INSTRUCTIONS TO FOLLOW —
Wherever the string "INFO" turns up in the data, copy the whole line.

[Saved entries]

--------

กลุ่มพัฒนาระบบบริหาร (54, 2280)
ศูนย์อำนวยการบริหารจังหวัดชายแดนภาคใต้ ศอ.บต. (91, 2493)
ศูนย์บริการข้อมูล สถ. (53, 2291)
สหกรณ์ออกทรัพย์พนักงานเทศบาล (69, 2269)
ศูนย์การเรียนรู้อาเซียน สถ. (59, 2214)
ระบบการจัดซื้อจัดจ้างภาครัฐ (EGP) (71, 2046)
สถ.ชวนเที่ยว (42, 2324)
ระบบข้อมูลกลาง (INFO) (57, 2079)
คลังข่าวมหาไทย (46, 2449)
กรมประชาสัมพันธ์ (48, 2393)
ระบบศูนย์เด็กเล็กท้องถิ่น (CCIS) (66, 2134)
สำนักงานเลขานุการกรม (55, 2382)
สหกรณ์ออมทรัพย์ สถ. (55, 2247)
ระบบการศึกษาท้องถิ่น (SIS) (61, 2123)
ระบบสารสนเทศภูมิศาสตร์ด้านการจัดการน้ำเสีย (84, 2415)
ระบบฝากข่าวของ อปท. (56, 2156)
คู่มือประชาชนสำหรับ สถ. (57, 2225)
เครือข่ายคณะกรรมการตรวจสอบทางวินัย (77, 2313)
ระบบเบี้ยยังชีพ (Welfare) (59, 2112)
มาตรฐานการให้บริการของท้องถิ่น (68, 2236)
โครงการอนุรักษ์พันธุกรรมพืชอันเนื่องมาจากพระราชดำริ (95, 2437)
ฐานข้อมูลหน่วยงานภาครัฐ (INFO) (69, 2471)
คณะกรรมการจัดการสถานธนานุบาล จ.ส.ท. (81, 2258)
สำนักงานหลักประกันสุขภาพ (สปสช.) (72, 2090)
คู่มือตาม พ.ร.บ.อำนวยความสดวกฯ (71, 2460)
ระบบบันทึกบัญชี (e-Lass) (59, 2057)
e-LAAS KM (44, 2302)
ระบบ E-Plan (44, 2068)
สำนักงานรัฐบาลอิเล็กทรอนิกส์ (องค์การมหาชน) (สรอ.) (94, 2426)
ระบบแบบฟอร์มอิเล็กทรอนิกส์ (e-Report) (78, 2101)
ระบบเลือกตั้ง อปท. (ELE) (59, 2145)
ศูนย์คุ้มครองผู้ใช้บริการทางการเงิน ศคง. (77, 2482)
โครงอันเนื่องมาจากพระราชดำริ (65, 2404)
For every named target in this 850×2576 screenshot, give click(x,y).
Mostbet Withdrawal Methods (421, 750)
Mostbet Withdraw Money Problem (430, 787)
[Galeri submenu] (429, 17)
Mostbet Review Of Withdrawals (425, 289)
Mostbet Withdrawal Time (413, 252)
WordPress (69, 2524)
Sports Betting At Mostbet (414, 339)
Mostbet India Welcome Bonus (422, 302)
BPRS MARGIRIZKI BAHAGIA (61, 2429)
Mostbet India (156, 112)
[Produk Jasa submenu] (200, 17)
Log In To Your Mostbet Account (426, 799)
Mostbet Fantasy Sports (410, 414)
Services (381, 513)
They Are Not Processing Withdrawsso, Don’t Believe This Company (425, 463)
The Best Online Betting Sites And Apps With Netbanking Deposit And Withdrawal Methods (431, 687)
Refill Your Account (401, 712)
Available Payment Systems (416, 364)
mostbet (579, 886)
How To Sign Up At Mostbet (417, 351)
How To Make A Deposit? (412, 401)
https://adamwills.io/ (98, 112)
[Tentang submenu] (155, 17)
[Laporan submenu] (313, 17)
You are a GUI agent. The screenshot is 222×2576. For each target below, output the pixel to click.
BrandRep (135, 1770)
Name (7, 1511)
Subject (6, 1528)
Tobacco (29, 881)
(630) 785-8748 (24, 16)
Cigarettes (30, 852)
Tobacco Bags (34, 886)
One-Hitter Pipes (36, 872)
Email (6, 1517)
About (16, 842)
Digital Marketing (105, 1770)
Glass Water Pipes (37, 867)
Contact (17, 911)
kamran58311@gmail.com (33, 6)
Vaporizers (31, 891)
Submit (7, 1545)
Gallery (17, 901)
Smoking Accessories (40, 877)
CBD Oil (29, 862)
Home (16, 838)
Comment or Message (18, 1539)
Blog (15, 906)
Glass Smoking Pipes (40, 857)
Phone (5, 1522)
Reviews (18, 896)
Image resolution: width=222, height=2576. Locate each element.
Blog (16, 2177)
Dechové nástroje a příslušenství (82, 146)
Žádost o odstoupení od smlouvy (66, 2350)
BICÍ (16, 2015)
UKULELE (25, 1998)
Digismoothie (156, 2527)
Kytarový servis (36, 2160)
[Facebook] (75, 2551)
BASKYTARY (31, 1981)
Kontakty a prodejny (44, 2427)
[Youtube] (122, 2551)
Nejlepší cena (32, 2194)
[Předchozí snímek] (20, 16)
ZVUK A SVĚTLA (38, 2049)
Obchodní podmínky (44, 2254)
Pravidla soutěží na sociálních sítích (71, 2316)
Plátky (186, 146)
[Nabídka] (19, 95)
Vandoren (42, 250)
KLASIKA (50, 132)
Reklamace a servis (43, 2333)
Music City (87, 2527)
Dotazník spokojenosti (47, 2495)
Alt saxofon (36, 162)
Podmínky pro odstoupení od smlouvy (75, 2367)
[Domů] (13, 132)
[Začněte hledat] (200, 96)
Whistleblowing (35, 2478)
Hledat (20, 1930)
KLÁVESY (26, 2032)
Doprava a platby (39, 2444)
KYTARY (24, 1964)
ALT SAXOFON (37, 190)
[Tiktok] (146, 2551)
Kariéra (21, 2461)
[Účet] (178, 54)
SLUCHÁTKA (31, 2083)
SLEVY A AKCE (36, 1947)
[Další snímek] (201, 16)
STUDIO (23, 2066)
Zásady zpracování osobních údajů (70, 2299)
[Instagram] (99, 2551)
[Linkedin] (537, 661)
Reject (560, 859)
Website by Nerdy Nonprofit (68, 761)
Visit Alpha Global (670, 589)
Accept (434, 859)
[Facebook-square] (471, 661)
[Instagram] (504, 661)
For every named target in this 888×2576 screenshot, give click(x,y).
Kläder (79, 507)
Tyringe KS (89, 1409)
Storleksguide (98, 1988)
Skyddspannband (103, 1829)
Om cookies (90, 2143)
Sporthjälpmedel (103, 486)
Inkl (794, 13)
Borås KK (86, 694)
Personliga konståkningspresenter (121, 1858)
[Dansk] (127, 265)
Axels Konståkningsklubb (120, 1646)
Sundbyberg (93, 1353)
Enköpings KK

--------

FINISHED EXERCISE —
ระบบข้อมูลกลาง (INFO) (57, 2079)
ฐานข้อมูลหน่วยงานภาครัฐ (INFO) (69, 2471)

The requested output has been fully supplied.